Aber auch wir sehen im Antrag der Piraten folgendes Problem: Auf der einen Seite bemängeln Sie die Definition der politisch motivierten Kriminalität, auf der anderen Seite aber liefern Sie keine zutreffende Definition dafür, was politisch motivierte Kriminalität von rechts eigentlich ist. Das fehlt in Ihrem Antrag. Deswegen können wir diesem auch nicht zustimmen. Wir haben uns überlegt, wie wir damit umgehen und haben uns dazu entschlossen, uns bei dem Antrag zu enthalten. Denn wir möchten nicht den Eindruck erwecken, dass unsere Meinungen – jedenfalls im Kern der Sache – weit auseinanderliegen. Ihr Antrag ist jedenfalls nicht zustimmungsfähig.

Ich möchte noch auf einen Punkt eingehen, den Sie in die Debatte eingeführt haben. Sie haben behauptet, dass Taten von links aufgebauscht und Taten von rechts im Prinzip heruntergeschrieben würden. Ich muss sagen, dass ich bisher nicht den Eindruck hatte – egal, welche Regierung von wem gestellt wurde –, dass so agiert wurde. Ich würde den In

nenminister bitten, darauf einzugehen. Ich halte es für eine ungeheuerliche Unterstellung, dass behauptet wird, Extremismus der einen Form werde verharmlost, wohingegen Extremismus der anderen Form entsprechend überbewertet werde.

(Beifall von der FDP)

Im Übrigen bin ich der Meinung – das muss man einmal ganz klar sagen –, dass Extremismus, welcher Form auch immer, verachtenswert ist, und das ist die Leitlinie meiner Politik. – Herzlichen Dank.

(Beifall von der FDP und der CDU)

Vielen Dank, Herr Kollege Dr. Orth. – Für die Landesregierung spricht Herr Minister Jäger.

Das Handicap, das Mitglieder der Landesregierung gelegentlich haben, ist, mit Reden an das Pult zu treten und festzustellen, dass fast alles schon vorher gesagt worden ist. Deshalb, möchte ich mich auf einige wenige Punkte beschränken. Ich möchte nicht auf die auch aus meiner Sicht vorhandenen inhaltlichen Schwächen des Antrages eingehen. Des Weiteren möchte ich auch keine großen Ausführungen zu dem Definitionssystem „Politisch Motivierte Kriminalität“ machen. Ich möchte nur noch auf einige wenige Punkte eingehen.
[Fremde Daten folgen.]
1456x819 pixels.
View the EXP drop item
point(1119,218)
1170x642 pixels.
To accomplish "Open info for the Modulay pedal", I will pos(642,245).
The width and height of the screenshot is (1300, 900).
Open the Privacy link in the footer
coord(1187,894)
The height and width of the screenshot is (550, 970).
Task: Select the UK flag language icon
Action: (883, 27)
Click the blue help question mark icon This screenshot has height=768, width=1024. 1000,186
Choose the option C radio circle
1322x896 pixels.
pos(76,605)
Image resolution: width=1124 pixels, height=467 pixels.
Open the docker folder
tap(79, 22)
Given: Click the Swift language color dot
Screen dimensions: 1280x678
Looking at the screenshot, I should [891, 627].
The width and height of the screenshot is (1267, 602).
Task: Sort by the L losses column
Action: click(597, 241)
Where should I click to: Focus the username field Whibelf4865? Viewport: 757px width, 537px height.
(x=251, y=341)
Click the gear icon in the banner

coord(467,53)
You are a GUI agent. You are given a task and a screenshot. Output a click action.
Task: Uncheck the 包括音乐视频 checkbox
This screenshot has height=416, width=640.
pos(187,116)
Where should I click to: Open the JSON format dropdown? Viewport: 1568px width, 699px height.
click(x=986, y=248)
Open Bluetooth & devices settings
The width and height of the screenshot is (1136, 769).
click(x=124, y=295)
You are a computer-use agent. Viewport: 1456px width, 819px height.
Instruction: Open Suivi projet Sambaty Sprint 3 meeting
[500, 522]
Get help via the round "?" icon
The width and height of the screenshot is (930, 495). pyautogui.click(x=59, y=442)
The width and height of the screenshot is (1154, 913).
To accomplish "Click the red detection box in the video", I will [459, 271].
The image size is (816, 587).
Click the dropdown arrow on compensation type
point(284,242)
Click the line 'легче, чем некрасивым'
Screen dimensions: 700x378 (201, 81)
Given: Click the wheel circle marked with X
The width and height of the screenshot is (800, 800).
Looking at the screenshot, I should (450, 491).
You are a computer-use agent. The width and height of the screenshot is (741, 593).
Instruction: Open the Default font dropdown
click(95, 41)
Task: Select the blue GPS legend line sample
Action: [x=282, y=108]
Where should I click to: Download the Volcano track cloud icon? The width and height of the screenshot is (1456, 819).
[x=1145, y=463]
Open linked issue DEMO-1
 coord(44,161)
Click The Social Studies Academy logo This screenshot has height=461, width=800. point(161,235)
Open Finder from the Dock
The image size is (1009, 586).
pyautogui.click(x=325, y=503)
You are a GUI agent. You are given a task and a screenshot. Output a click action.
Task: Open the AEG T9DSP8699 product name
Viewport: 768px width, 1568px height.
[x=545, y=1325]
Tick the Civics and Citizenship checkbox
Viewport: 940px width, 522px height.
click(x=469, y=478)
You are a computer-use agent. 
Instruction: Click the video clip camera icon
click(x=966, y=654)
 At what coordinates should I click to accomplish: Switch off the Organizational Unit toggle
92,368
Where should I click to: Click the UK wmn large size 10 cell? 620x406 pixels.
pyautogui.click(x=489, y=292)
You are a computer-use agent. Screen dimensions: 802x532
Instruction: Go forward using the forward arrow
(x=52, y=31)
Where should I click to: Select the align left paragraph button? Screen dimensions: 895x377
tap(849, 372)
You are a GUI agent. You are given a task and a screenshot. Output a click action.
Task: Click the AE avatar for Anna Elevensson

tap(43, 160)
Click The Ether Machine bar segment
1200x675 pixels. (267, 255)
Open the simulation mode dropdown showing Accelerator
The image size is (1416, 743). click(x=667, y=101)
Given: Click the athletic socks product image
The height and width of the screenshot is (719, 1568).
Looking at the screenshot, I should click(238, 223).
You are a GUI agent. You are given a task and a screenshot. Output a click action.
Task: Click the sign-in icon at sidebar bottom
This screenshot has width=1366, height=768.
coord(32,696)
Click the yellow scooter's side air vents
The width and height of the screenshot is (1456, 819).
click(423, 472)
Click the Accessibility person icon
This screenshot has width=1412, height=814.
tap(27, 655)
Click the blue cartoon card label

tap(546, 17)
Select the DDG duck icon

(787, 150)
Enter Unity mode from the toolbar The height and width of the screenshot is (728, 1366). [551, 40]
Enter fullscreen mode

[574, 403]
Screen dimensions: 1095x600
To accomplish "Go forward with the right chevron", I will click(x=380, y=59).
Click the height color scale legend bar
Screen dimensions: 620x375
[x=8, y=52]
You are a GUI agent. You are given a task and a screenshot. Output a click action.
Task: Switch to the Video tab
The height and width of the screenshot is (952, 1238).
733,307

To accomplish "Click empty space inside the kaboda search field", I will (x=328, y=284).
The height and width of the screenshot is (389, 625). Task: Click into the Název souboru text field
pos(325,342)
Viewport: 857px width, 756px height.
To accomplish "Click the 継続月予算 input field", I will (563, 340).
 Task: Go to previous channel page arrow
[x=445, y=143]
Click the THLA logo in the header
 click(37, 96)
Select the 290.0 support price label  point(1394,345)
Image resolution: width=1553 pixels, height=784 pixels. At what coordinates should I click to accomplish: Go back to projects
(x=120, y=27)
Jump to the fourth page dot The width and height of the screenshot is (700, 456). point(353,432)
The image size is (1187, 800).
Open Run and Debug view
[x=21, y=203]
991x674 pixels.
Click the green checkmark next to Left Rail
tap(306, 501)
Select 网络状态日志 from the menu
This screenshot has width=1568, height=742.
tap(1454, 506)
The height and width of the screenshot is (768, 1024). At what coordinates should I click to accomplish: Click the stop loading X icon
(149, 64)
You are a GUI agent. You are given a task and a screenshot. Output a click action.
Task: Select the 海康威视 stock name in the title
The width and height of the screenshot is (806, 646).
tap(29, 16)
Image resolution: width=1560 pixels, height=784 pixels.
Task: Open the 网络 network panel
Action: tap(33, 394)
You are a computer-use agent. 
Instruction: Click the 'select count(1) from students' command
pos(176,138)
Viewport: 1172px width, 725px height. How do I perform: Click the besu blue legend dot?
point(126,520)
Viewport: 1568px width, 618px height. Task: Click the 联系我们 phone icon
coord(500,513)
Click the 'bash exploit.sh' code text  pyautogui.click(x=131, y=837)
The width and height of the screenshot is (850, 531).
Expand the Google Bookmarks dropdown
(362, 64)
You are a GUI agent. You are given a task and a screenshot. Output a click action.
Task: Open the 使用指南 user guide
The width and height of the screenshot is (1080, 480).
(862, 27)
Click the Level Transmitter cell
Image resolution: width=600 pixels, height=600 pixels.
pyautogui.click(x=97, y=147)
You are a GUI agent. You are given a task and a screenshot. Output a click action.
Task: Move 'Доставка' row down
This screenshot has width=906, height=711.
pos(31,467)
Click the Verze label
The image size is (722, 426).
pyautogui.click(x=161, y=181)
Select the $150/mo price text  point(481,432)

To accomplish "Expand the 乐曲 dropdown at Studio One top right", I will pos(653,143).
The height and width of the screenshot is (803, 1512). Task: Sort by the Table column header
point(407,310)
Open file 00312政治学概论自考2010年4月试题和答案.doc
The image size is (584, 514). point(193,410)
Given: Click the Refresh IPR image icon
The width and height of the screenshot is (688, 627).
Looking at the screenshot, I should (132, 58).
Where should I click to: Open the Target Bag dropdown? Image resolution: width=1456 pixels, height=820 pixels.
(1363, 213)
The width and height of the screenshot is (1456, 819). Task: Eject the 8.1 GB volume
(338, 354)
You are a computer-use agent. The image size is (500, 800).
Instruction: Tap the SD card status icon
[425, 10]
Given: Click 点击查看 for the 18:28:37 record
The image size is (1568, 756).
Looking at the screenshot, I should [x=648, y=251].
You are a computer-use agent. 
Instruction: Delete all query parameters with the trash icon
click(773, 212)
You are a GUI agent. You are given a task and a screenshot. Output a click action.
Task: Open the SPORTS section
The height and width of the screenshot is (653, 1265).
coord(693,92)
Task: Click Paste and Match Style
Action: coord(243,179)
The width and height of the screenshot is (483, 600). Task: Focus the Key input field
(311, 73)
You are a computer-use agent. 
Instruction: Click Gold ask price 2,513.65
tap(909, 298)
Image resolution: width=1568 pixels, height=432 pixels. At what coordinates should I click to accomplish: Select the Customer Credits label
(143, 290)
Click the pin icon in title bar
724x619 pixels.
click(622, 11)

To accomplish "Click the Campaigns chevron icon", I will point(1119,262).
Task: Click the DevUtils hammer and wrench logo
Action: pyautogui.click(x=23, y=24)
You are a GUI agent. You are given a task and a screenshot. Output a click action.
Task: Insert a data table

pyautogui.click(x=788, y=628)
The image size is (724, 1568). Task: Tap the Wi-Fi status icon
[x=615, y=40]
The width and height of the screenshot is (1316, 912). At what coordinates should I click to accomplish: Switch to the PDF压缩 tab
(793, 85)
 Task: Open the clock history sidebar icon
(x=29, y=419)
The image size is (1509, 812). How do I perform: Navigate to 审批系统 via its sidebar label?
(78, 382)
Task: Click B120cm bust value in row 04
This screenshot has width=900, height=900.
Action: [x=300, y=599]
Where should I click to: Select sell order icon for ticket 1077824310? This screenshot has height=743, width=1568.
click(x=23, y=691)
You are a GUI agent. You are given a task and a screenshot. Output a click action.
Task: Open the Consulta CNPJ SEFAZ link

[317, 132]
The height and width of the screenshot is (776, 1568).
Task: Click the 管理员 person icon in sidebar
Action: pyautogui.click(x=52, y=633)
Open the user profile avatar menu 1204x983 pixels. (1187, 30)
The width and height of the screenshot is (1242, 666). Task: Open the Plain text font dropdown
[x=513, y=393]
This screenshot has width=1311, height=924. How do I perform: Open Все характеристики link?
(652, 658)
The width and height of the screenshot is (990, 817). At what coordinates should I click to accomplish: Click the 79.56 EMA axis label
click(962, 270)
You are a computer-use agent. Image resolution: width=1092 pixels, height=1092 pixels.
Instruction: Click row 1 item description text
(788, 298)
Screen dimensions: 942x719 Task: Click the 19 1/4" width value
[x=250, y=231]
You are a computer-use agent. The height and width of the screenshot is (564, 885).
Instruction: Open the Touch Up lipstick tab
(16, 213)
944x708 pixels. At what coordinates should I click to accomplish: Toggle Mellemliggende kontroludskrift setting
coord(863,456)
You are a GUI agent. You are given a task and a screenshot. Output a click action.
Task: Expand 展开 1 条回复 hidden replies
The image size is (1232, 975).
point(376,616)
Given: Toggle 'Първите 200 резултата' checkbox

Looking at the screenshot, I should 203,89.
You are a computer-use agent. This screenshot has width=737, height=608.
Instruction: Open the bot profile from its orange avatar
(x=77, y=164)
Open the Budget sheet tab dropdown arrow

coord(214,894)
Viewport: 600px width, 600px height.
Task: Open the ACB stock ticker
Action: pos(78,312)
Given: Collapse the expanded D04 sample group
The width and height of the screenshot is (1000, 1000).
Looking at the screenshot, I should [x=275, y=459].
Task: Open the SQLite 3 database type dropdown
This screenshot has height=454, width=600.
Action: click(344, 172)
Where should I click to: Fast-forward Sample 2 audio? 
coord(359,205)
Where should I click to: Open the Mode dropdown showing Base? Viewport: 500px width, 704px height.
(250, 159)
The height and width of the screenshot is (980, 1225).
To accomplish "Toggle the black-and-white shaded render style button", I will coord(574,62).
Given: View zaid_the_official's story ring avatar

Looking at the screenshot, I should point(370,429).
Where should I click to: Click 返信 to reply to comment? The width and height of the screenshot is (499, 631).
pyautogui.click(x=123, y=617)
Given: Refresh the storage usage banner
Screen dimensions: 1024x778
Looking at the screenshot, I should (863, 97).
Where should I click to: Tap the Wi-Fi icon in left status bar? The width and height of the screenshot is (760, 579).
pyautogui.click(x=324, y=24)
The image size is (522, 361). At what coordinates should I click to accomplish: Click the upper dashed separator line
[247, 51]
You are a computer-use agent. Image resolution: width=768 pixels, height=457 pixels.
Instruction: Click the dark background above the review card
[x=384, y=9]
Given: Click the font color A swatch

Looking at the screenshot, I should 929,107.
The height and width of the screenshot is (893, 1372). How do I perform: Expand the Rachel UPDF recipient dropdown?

Nordrhein-Westfalen ist bisher das einzige Land, das seit 2012 auch Straftaten von Personen, die nicht der politisch motivierten Kriminalität zuzuordnen sind, getrennt erfasst; im Übrigen mit dem erschreckenden Ergebnis, dass auf eine Straftat, die politisch motiviert rechts ist, bei den gleichen Personen zwei Straftaten der Allgemeinkriminalität kommen. Die sind also nicht nur politisch gefährlich, sie sind gemeingefährlich.

Wir haben – ich orientiere mich jetzt an dem Antrag – den Untersuchungsausschuss des Deutschen Bundestages umfänglich unterstützt. Wir haben ihn priorisiert. Mein Haus hat allein diesem Ausschuss im Rahmen seiner Arbeit 13.000 Blatt Akten zur Verfügung gestellt.